Lang actually starts the theorem with "$f \in \mathscr L^1(\mu,E)$", where $\mathscr L^1(\mu,E)$ is defined on the bottom of p. $128$, and such functions might not be measurable initially. At the start of section IV on p. $134$ he notes such $f$ can be taken to be measurable by adjusting them on a set of measure $0$, and on p. 139 he notes $L^1(\mu,E)$ is the quotient space of $\mathscr L^1(\mu,E)$ modulo the subspace of functions that vanish almost everywhere.
Lang left out the conditions that $0 \in S$ or $X$ is $\sigma$-finite, but a counterexample without at least one of these conditions is the following.

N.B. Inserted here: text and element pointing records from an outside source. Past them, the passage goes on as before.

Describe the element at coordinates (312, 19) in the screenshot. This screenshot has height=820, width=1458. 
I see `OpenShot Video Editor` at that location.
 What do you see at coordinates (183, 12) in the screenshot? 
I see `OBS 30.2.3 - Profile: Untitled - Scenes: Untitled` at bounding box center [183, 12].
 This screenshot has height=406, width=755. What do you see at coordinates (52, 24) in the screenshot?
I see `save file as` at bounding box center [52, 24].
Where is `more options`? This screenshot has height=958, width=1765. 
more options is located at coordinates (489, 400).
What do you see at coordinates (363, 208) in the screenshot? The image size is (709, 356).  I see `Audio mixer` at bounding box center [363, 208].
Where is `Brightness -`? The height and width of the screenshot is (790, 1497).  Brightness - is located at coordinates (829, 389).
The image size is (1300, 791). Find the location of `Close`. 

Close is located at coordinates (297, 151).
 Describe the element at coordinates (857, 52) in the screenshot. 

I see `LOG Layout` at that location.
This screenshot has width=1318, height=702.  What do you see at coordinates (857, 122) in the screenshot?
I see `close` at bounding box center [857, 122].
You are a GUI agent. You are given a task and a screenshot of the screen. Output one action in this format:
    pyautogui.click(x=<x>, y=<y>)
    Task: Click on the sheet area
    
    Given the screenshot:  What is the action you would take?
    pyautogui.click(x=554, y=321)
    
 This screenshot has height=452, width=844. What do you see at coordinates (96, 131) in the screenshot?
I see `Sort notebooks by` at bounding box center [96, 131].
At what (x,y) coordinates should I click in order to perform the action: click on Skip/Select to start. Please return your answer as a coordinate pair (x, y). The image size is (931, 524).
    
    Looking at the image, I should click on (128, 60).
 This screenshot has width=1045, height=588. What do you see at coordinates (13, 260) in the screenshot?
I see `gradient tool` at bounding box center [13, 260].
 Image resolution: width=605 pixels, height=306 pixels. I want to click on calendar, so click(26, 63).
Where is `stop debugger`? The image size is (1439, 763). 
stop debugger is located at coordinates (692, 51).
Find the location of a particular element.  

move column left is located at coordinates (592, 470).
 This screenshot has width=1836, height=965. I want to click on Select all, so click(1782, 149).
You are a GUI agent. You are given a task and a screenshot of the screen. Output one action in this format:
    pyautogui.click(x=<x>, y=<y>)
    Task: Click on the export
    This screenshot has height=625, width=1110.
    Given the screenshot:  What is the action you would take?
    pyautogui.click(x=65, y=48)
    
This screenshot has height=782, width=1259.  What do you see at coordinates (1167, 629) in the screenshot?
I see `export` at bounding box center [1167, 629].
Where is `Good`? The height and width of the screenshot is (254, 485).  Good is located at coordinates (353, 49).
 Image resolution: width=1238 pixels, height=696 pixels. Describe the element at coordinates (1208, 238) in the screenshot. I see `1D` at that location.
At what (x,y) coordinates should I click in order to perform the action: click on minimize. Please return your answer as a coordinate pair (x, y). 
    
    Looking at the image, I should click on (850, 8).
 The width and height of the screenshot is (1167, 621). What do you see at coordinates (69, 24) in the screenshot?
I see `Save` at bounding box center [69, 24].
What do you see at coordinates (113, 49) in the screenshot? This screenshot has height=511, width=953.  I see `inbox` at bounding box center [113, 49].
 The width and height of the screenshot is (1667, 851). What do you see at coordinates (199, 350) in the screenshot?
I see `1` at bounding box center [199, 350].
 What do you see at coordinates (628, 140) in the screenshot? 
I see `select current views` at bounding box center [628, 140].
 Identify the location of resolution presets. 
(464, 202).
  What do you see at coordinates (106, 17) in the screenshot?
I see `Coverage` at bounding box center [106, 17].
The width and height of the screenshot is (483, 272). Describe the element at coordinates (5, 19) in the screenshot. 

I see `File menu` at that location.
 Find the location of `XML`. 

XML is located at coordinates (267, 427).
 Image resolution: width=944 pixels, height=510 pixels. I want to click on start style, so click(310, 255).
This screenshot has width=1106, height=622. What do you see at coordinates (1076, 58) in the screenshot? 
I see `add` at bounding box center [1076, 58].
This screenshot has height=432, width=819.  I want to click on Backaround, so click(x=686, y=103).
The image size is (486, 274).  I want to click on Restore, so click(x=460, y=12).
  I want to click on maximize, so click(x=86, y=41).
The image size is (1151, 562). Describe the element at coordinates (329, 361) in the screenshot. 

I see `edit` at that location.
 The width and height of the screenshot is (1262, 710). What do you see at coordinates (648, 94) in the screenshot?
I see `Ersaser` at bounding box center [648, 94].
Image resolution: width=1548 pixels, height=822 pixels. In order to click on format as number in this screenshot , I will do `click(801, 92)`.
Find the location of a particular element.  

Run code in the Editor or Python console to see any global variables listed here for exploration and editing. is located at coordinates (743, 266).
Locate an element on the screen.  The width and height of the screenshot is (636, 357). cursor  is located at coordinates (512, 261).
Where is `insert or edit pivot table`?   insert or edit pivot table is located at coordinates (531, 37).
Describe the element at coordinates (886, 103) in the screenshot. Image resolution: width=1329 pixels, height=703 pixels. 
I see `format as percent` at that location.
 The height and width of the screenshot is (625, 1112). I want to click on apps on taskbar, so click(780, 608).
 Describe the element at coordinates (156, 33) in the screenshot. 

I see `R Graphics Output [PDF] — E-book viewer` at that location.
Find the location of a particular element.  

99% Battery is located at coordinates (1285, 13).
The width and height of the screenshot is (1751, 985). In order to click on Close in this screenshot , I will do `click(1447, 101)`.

Let $X = \{a,b\}$ be a two-point space and $\mu$ be the measure on $X$ with $\mu(a) = 1$ and $\mu(b) = \infty$, so $(X,\mu)$ is not $\sigma$-finite. Let $E = \mathbf R$ and
$f \colon X \to E$ where $f(a) \not= 0$ and $f(b) = 0$. Set $S = \{f(a)\}$, so $f \in L^1(\mu,E)$ and $S$ is closed in $E$, but $0 \not\in S$. The integration hypothesis in the theorem is satisfied, but it's not true that $f(x) \in S$ for $\mu$-almost all $x \in X$, as $f(b) \not\in S$ and $\mu(\{b\}) = \infty$.